Exercise:
Only lines with the string "text" are wanted. Pull them out of the data.

Pixel coordinate grounding data:
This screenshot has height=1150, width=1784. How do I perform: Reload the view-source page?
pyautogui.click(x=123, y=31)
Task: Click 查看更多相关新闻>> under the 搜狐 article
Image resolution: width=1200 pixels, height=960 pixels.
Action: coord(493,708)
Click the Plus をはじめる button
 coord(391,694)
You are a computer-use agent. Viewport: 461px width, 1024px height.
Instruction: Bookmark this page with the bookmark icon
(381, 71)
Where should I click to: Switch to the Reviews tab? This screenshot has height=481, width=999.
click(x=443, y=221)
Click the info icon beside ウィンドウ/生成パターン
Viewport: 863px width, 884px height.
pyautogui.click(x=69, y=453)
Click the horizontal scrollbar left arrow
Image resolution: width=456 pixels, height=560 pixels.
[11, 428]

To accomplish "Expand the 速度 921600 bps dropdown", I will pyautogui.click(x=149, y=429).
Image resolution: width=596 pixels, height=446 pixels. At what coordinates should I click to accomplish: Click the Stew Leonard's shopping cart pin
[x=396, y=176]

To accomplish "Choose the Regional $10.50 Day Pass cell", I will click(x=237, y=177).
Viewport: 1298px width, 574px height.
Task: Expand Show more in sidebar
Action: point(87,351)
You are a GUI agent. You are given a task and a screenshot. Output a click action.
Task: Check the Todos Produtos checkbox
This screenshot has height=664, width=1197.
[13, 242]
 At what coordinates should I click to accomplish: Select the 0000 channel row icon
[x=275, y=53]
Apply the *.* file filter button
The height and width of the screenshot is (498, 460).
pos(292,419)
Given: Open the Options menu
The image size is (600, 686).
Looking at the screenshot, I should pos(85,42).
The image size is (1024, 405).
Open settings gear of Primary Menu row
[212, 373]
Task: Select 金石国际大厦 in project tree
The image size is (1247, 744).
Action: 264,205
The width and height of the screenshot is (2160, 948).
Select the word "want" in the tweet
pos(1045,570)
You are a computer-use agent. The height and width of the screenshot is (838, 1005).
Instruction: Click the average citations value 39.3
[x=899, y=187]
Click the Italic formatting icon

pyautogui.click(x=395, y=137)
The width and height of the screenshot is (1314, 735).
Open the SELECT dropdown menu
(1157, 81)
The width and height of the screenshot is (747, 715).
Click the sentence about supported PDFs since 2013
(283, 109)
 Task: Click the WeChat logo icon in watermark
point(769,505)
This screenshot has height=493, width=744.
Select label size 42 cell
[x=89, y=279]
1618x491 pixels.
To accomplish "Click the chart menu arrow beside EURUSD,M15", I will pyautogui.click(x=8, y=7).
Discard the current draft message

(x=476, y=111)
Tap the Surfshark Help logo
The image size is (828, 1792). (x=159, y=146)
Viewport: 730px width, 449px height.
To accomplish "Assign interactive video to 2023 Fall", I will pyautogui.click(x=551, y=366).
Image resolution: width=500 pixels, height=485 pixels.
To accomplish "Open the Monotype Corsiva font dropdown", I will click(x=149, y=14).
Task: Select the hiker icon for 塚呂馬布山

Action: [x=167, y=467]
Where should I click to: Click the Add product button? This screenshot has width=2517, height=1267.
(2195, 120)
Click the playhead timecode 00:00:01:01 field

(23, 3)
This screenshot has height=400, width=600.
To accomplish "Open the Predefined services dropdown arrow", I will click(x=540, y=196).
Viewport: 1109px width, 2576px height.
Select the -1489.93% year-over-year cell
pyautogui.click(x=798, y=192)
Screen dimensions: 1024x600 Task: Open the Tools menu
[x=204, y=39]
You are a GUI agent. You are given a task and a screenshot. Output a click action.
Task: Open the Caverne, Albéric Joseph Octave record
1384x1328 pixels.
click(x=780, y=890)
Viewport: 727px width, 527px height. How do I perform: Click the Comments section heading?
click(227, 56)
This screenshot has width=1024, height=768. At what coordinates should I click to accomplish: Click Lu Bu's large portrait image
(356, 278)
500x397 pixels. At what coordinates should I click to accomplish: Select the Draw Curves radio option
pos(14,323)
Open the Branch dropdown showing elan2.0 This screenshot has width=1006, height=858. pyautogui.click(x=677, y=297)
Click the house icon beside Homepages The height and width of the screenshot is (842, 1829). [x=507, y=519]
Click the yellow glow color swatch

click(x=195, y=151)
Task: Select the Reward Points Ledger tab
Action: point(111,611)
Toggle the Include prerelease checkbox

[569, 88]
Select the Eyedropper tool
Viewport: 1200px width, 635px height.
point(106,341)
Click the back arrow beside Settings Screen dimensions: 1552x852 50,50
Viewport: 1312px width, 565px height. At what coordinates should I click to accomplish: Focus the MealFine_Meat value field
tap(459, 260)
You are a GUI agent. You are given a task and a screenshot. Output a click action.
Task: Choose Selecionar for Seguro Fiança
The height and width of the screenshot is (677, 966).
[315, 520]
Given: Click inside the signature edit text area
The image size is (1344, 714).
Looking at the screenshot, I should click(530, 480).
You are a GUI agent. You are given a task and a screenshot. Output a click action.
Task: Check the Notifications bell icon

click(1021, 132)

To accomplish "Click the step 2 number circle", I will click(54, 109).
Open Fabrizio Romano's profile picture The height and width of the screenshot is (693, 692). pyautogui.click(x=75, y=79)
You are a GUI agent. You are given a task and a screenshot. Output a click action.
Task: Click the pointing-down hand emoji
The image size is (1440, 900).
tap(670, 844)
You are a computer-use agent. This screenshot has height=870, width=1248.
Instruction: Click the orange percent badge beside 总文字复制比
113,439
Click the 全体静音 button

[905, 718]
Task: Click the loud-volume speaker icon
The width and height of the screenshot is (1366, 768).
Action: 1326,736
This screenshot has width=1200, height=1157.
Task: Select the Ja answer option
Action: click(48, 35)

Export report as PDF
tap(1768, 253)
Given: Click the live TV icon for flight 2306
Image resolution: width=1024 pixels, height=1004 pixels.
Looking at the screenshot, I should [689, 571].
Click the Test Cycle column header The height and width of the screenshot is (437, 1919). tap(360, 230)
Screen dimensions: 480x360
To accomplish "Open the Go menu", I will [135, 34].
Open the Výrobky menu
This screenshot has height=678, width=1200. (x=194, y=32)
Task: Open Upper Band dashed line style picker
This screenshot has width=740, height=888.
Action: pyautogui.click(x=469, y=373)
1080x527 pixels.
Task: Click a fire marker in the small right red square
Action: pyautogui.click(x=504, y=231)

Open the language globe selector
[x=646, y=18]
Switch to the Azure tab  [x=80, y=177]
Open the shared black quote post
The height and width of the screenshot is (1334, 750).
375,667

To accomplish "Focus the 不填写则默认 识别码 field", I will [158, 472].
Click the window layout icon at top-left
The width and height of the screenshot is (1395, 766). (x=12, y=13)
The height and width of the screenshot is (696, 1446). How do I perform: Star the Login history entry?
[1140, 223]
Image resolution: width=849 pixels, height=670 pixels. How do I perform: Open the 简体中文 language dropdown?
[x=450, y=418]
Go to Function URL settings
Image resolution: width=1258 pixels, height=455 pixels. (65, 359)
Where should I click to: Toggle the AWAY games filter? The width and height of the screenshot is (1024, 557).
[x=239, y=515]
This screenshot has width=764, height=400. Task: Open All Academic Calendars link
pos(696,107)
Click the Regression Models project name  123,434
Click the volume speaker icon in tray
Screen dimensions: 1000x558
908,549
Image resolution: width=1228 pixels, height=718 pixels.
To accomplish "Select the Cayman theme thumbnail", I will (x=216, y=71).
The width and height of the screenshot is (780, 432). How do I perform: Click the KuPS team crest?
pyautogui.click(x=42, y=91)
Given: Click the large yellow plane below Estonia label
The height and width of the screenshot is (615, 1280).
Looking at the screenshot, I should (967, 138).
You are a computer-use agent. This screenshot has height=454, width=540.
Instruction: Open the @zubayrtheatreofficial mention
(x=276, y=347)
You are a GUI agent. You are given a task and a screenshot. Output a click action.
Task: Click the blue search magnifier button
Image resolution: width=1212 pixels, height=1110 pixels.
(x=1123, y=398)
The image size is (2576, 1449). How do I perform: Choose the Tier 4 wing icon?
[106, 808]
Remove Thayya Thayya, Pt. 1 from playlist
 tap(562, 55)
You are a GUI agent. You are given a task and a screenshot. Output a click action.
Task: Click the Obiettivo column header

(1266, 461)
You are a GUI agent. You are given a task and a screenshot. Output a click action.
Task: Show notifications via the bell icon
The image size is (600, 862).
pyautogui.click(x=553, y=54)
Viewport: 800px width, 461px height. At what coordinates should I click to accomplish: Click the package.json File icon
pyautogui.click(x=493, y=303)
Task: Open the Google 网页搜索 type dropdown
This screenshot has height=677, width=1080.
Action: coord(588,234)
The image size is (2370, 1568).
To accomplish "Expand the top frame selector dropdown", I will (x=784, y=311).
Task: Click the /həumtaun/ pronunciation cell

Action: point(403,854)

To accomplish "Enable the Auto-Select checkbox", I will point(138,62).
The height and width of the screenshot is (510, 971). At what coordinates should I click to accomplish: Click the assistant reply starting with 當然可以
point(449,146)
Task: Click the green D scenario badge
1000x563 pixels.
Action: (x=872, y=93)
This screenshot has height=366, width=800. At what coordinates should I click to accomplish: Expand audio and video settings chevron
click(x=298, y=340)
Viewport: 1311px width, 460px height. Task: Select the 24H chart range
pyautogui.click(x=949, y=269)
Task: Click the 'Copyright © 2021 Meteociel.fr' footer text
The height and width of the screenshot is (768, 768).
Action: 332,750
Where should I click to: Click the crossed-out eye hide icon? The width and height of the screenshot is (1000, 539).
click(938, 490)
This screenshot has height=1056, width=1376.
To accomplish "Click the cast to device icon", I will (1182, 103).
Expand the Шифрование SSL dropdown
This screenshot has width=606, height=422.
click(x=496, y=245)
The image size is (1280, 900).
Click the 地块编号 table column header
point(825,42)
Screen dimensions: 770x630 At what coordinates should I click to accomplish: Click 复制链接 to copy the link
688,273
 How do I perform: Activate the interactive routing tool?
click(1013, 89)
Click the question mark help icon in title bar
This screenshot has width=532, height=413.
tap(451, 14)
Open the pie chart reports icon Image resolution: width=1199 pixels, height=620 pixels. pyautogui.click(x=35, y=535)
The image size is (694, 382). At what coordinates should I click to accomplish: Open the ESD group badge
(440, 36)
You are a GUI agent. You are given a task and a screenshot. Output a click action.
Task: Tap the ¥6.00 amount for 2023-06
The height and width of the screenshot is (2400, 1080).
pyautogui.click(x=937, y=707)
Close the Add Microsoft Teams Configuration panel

Response for this exercise:
Given: Click inside the signature edit text area
Task: Click the 'Copyright © 2021 Meteociel.fr' footer text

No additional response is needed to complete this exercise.